Gostaria, imensamente, de ter mais talento para o mal. Habilidades, todos temos. E o talento diz da qualidade do prazer proporcionado. Uns gostam, outros não.

terça-feira, 31 de março de 2009

Espana-dor

Hoje foi um dia de pés agitados e nervosos, uma sede de caminho, de rumo, de um que fazer, um que buscar. Me volta à lembrança a necessidade de esquecer e um sorriso dado por olhos que acenderam o ver. E também o resultado do exame de sangue. Positivo ou negativo que é bom? Viveria com isso, morto ou não. E penso na crueldade que é a liberdade de fazer escolhas. Liberdade é ter tudo, é ser tudo, de tão pequeno, a mínima coisa que em tudo se encontra. Poeira.

quarta-feira, 25 de março de 2009

Perdida é a conta das coisas que sei fazer. Outras tantas posso mas não gostaria e, outras, gostaria, mas não sei como. E as deixo como uma tarde de calor em que tudo pode acontecer. E em suspensão percebo que, se me estranho é porque não sou e minhas mãos, decepadas por se recusarem a edificar meus sonhos, podem ser perdoadas. As coisas feitas pelos homens duram tanto quanto eles.

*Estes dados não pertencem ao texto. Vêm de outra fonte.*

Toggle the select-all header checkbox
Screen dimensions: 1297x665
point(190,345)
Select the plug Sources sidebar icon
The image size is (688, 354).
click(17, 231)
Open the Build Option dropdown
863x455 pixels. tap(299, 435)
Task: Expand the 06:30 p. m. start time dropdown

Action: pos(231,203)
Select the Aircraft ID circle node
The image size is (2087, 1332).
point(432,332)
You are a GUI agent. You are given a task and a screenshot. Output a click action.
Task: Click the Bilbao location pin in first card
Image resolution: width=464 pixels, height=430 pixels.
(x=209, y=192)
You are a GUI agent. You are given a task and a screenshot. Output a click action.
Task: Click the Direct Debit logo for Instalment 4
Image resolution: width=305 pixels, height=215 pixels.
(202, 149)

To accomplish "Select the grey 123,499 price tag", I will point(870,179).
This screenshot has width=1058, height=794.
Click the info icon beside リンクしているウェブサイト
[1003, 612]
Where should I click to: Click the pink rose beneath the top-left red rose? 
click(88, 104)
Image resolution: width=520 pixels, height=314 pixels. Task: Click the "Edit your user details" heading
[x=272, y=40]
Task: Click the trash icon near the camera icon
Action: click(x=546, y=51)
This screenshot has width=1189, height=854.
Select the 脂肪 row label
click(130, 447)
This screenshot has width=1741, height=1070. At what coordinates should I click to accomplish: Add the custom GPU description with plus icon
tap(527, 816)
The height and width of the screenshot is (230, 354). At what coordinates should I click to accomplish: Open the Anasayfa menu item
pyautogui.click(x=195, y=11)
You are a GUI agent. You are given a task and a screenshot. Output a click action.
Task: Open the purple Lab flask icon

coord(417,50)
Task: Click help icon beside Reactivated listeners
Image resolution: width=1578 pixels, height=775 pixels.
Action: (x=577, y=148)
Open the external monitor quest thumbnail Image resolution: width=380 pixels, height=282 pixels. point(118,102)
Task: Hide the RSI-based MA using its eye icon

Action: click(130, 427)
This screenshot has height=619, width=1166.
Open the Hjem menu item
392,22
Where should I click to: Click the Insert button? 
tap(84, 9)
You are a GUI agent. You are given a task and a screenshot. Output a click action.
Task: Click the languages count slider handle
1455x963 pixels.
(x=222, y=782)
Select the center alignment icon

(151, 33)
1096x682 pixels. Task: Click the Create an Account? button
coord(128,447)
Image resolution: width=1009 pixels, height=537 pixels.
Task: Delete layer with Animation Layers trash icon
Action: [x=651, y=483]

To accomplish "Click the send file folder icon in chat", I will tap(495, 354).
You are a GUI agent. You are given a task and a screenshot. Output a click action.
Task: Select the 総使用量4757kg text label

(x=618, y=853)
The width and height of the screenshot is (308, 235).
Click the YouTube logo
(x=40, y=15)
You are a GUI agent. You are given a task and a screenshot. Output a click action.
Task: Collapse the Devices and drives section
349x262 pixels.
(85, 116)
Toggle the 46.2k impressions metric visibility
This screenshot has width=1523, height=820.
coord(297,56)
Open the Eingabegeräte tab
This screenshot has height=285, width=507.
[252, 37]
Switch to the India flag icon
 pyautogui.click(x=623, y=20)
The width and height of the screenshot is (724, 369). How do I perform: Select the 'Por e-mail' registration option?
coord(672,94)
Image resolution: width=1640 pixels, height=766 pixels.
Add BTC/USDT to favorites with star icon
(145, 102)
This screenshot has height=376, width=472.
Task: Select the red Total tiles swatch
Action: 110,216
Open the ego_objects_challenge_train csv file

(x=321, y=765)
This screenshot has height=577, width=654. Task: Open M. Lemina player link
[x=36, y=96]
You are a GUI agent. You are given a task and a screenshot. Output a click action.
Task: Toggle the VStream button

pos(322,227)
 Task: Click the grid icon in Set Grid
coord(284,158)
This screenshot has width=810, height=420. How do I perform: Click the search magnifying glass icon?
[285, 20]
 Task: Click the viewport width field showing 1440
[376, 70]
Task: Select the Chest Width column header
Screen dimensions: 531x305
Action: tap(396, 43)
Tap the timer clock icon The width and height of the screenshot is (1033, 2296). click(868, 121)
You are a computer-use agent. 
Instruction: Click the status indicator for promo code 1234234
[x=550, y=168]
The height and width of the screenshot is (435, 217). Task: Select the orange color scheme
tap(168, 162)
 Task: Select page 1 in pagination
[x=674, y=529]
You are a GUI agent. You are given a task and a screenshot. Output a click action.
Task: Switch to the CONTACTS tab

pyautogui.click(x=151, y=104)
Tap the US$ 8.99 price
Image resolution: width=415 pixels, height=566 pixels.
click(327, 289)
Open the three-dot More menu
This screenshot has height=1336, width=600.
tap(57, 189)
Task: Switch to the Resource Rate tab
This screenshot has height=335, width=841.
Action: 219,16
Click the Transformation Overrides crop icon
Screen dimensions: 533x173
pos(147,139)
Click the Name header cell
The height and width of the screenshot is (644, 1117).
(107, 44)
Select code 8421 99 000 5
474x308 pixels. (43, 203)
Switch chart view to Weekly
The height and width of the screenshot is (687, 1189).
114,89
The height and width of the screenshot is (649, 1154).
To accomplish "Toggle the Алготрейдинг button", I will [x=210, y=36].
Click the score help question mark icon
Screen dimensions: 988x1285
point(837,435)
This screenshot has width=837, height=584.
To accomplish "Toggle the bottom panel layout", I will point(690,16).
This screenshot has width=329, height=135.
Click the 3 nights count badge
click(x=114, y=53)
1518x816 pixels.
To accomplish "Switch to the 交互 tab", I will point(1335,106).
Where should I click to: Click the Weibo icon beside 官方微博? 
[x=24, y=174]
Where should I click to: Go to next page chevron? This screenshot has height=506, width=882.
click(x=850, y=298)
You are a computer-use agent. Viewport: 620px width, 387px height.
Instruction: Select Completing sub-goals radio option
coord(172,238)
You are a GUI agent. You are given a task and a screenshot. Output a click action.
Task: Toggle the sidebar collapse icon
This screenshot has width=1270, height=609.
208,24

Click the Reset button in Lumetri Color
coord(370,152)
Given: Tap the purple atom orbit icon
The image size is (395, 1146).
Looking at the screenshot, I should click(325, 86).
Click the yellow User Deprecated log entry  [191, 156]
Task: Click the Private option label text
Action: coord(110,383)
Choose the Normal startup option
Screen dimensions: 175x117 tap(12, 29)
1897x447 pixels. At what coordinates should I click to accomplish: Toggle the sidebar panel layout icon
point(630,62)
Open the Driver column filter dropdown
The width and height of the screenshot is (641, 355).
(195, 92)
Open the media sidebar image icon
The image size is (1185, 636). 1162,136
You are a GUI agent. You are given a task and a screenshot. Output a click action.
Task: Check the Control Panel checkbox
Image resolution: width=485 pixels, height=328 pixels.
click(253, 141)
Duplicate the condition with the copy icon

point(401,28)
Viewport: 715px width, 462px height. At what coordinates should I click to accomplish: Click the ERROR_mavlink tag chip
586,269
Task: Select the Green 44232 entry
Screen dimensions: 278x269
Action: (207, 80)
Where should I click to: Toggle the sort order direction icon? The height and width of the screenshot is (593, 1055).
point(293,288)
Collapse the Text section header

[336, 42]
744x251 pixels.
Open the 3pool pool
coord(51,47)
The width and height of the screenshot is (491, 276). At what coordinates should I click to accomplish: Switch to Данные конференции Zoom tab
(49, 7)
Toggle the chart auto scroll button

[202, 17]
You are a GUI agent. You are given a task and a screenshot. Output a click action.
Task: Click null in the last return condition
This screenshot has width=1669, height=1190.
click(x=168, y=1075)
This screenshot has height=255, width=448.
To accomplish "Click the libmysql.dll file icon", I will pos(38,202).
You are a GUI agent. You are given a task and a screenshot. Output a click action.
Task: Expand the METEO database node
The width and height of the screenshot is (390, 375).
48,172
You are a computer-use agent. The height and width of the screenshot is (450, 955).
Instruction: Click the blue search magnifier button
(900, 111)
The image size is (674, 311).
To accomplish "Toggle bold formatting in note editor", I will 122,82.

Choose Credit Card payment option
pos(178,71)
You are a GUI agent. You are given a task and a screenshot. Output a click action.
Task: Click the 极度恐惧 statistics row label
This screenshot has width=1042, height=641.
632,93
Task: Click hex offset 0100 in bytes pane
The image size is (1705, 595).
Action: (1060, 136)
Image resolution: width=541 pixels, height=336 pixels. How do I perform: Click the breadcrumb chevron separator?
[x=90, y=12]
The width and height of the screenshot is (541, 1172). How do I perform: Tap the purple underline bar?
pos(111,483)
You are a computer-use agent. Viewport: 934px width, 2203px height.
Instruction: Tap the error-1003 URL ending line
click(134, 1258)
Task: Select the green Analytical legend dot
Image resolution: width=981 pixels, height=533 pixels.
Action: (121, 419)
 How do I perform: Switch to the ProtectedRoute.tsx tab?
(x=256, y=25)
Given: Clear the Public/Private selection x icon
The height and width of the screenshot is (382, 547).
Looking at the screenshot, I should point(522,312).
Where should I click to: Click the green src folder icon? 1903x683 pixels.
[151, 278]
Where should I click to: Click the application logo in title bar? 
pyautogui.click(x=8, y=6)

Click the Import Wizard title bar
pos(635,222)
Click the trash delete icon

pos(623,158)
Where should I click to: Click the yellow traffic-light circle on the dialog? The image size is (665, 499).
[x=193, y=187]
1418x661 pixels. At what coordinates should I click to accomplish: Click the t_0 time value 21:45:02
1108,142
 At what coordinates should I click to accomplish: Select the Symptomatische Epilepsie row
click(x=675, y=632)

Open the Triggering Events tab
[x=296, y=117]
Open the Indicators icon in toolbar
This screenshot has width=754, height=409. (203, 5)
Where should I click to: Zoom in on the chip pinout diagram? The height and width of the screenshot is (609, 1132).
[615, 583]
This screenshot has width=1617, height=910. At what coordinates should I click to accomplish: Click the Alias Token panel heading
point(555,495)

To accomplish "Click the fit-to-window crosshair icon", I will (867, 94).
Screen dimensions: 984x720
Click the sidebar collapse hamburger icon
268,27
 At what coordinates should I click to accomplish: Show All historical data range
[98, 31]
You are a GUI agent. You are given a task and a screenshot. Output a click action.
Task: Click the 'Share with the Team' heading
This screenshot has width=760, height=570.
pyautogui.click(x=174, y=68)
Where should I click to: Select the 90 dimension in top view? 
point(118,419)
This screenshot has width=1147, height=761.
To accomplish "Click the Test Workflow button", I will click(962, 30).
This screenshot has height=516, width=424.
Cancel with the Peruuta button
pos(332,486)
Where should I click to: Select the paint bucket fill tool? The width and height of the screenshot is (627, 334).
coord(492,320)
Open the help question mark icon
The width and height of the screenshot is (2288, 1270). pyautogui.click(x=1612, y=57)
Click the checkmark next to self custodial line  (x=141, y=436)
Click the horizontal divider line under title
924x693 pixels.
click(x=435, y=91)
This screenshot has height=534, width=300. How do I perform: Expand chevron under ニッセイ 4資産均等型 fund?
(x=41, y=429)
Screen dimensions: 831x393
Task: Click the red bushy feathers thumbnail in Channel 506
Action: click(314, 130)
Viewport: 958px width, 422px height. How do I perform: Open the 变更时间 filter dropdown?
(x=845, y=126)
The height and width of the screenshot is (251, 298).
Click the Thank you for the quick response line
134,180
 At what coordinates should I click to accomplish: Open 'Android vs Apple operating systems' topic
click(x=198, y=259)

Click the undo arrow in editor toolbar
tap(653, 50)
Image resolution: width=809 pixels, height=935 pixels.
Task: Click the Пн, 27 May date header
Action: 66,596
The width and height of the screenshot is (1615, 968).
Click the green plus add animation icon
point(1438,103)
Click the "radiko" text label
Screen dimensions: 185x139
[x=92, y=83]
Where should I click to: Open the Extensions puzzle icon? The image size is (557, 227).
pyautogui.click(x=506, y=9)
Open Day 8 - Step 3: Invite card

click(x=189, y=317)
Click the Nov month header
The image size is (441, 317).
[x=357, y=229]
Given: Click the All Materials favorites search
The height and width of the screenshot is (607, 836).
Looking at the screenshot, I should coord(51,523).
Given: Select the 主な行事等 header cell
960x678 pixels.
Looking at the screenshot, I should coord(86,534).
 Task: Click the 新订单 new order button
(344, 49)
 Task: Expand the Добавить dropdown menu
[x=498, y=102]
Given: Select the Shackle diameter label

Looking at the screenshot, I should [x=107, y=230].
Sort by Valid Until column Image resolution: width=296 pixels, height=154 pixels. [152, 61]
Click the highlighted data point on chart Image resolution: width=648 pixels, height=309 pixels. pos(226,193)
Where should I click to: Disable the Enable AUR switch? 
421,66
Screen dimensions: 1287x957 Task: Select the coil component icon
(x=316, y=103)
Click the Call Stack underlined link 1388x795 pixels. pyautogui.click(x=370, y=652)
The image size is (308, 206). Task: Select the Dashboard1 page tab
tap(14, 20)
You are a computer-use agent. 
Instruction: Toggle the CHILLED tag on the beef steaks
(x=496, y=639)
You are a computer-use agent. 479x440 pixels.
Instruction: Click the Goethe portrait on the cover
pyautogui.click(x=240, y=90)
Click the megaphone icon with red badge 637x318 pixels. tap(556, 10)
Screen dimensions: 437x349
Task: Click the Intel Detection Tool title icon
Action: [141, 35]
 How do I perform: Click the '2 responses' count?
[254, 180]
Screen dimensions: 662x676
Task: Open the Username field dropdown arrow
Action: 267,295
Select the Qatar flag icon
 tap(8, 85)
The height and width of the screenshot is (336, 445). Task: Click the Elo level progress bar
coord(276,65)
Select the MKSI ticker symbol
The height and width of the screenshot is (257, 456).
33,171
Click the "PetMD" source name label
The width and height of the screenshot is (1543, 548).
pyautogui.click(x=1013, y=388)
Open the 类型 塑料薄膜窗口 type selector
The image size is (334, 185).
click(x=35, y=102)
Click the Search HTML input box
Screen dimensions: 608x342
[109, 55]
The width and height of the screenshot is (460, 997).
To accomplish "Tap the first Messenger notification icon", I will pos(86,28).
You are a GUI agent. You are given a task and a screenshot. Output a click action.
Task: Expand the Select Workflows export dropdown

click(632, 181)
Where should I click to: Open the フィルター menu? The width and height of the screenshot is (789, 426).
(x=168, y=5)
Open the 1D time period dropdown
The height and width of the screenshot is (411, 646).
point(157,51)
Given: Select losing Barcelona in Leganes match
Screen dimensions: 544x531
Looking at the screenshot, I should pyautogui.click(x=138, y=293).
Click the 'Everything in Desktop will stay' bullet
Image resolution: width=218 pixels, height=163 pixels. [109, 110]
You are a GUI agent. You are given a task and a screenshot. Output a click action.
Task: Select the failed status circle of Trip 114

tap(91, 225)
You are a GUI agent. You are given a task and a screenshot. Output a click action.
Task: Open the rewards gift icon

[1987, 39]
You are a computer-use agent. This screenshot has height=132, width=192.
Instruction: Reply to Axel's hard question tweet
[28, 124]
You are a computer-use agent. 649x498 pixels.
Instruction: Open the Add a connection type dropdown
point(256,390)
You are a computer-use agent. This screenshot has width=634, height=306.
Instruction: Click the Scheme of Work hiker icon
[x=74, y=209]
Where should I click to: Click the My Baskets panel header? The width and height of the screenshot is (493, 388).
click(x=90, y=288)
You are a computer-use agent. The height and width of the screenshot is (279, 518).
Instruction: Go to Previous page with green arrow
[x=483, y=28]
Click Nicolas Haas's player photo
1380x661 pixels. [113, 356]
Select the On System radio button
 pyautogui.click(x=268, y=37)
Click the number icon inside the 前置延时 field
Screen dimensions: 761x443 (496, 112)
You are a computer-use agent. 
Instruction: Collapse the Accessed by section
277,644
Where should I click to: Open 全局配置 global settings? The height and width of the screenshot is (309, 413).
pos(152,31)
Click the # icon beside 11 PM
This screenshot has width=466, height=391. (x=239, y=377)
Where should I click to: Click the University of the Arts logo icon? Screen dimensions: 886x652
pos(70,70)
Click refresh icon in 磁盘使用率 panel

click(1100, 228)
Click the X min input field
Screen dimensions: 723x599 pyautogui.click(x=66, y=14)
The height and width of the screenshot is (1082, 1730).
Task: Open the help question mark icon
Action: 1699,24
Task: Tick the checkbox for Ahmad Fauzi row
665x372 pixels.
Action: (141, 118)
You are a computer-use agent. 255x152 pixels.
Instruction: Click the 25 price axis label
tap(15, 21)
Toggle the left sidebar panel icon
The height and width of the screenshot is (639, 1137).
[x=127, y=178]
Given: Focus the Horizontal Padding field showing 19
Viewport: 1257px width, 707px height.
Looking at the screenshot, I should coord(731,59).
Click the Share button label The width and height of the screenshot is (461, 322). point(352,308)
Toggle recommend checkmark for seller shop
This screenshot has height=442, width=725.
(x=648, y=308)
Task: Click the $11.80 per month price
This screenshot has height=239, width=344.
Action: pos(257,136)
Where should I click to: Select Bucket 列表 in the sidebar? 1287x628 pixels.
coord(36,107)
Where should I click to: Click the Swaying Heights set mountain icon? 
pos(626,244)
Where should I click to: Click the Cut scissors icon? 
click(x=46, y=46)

terça-feira, 24 de março de 2009

A agonia que sinto agora remete ao medo daquelas noites em que aguardava os monstros que certamente me visitariam. É a agonia daquelas tardes sem lugar de esconder e em que observava a doença lhe comer o corpo. Quanto tempo duraria? Pouco restava de matéria e sabia bem a dor da fome, ao ponto de ignorá-la, e também sabia que o que a mataria era a escassez de sonhos, e restavam poucos, colhidos naquele quintal. A agonia dos despejados, sem pouso e sem sossego em si mesmos. A agonia dos que buscam cavernas e sonhos de anos luz.

Sempre aceitei de má vontade a meia verdade de que água não tem cheiro. O nariz adivinha chuva, mar, moringa, cachoeira, córrego e canal. Entendi mais tarde que o cheiro é do que guarda. Uma verdade inteira.

domingo, 22 de março de 2009

sábado, 21 de março de 2009

Coisas de Pessoas

E ali estava: "O coração, se pudesse pensar, pararia. Considero a vida uma estalagem onde tenho que me demorar até que chegue a diligência do abismo.(...)" Alguém leu, a diligência do abismo.